Io sono ancora qui è un film di Walter Salles che nel 2024 ha vinto l’Oscar per il miglior film internazionale. Racconta la storia vera di Rubens Paiva, un ex deputato brasiliano che fu sequestrato dalla polizia del regime militare allora vigente nel dicembre 1970. In quegli anni il Brasile era infatti dominato da una durissima dittatura militare, anticipatrice delle dittature altrettanto spietate che si susseguirono in molti altri paesi latinoamericani, in particolare in Argentina e in Cile. Sequestri di persona, tortura, uccisioni, persone scomparse per sempre, di cui nemmeno il cadavere è mai stato ritrovato: è, tra i tanti, il caso di Paiva. L’uomo, che all’avvento del regime era dovuto andare in esilio, essendo un rappresentante del partito laburista, al suo ritorno in patria aveva abbandonato la vita politica ma segretamente aiutava gli oppositori del regime. Viveva a Rio, in una bella casa vicino alla spiaggia di Copacabana, aveva una bella moglie e cinque figli: la prima parte del film si sofferma sui momenti di felicità di questa famiglia, le mattinate in spiaggia, il cagnolino adottato dal bimbo più piccolo, le riunioni con gli amici. Poi un mattino, prima di Natale, vengono degli uomini in borghese e portano via Rubens Paiva; il giorno dopo portano via anche la moglie e una delle figlie. Le due donne saranno però rilasciate e la moglie di Rubens, Eunice, dedicherà la sua vita a cercare di sapere cosa sia successo al marito.
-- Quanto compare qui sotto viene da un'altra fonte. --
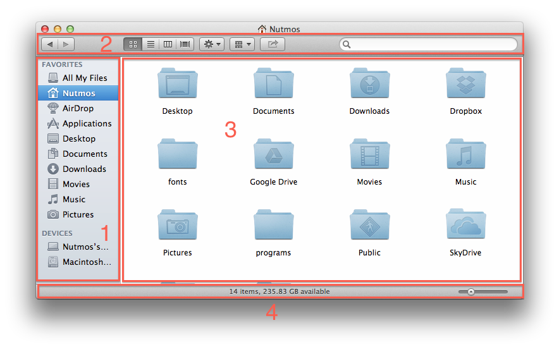This screenshot has width=559, height=349.
Task: Switch to icon view
Action: [x=133, y=44]
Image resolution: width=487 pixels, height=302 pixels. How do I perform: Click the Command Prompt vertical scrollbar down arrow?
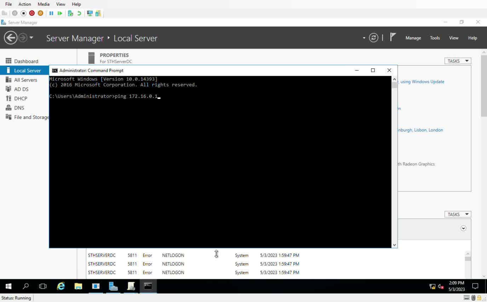(394, 245)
In quegli anni lì, i primi anni Settanta, sebbene giovanissima, ero molto informata sul Brasile e su quanto accadeva, perché avevo là degli amici missionari che, quando a volte tornavano in Italia, raccontavano; inoltre a quei tempi leggevo molto certe pubblicazioni, riviste missionarie e gli allora famosi “Quaderni Asal” (Associazione Studi America Latina), che non so più se li ho conservati o se sconsideratamente li ho buttati via; sapevo dei sequestri, delle torture, del pau de arara, il trespolo del pappagallo, al quale i prigionieri venivano appesi, legati per i polsi e per le caviglie, e torturati con un cavo elettrico attaccato ai testicoli. Sapevo che ci si preparava a spianare parte della foresta amazzonica per realizzare una grande arteria stradale, e sapevo degli Yanomamo, una tra le poche popolazioni indigene che viveva ancora in modo tradizionale all’interno della foresta.
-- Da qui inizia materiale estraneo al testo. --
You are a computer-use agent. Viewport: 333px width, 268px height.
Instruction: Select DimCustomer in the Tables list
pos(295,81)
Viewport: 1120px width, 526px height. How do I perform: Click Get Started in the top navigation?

Il film è lungo ma appassionante, con un netto contrasto tra la prima parte, che rappresenta la bella famiglia Paiva all’apice della sua gioia di vivere, e una seconda parte attraversata dall’angoscia, dove sono descritte le condizioni in cui Eunice viene tenuta per giorni in cella, viene interrogata duramente, finalmente viene rilasciata e può tornare dai suoi figli ma senza mai più rivedere suo marito. Il resto del film è dedicato alla lotta di questa donna dura, determinata, che consiste sia nel mantenere in piedi la sua famiglia e proteggere i suoi figli, sia nel continuare con ostinazione a cercare di conoscere la verità sulla sorte del marito. Solo dopo venticinque anni, ormai morta e sepolta la dittatura militare, riceverà un documento prezioso, il certificato di morte di Rubens, che paradossalmente accoglierà con gioia ed esibirà con orgoglio davanti alla stampa, perché questo certificato è la prova che Rubens è stato rapito e ucciso. Il corpo, però, non verrà mai ritrovato. Il personaggio di Eunice è magnificamente interpretato dall’attrice Fernanda Torres.
Il film è tratto dal libro autobiografico scritto da Marcelo Paiva, figlio di Rubens, Sono ancora qui, pubblicato in Italia nel 2015 da La nuova frontiera.